CHAPTER 3: THE PORT JERVIS, ORISKANY, ESOPUS, AND SCHOHARIE FORMATIONS, AND EQUIVALENTS: PRAGIAN AND EMSIAN STRATA OF NEW YORK
Overlying siliciclastics of the lower Emsian Esopus Formation are restricted to eastern to east-central NY. Overlying upper Emsian strata of the coeval Schoharie and Bois Blanc formations comprise mixed siliciclastic-carbonate and carbonate strata, respectively. These three Emsian NY units correlate with lower and middle parts of the Needmore and Huntersville formations, central PA to southwestern VA and adjacent WV. Deposition was associated with early to middle stages of a second Acadian tectophase.
Across NY, some to all of these strata are absent at the Wallbridge Unconformity. The Tristates area, at the meeting of NY, NJ, and PA, is the only area where deposition was continuous through this time.

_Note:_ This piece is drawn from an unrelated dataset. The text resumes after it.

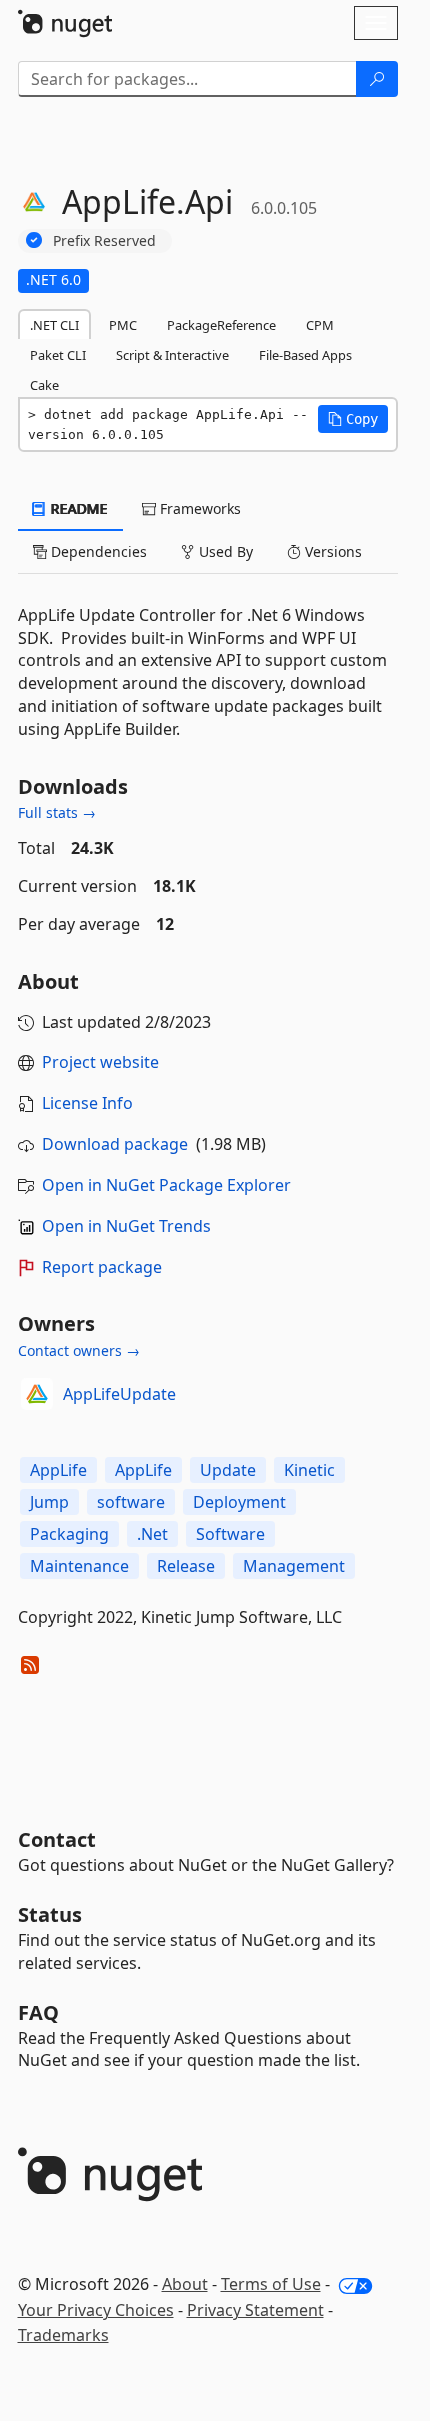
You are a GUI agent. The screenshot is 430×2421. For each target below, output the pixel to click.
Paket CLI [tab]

To the north and west, a major Paleozoic sea level lowstand +/- crustal flexure during the Acadian Orogeny led to an amalgamated series of unconformities, bounding the sub-Oriskany Wallbridge Unconformity. Maximum development of the unconformity occurs in ~west-central NY, where Middle Devonian Onondaga Limestone overlies Upper Silurian strata. The entire succession comprises six or seven major, third order depositional sequences. This includes two likely Pragian sequences, and five distinct Emsian sequences; all appear to be global. A series of altered airfall volcanic tephras occur in the lower Esopus Formation; a few additional tephras are known in the Schoharie Formation. Three distinct faunas characterize Pragian and Emsian strata – the Oriskany, Esopus and Schoharie Ecological Evolutionary Subunits (Brett et al., 2009). Too little biostratigraphic data, and the provinciality of Pragian-Emsian faunas of the Eastern Americas Realm, limit the accuracy of stage boundaries in New York/Appalachian Basin strata.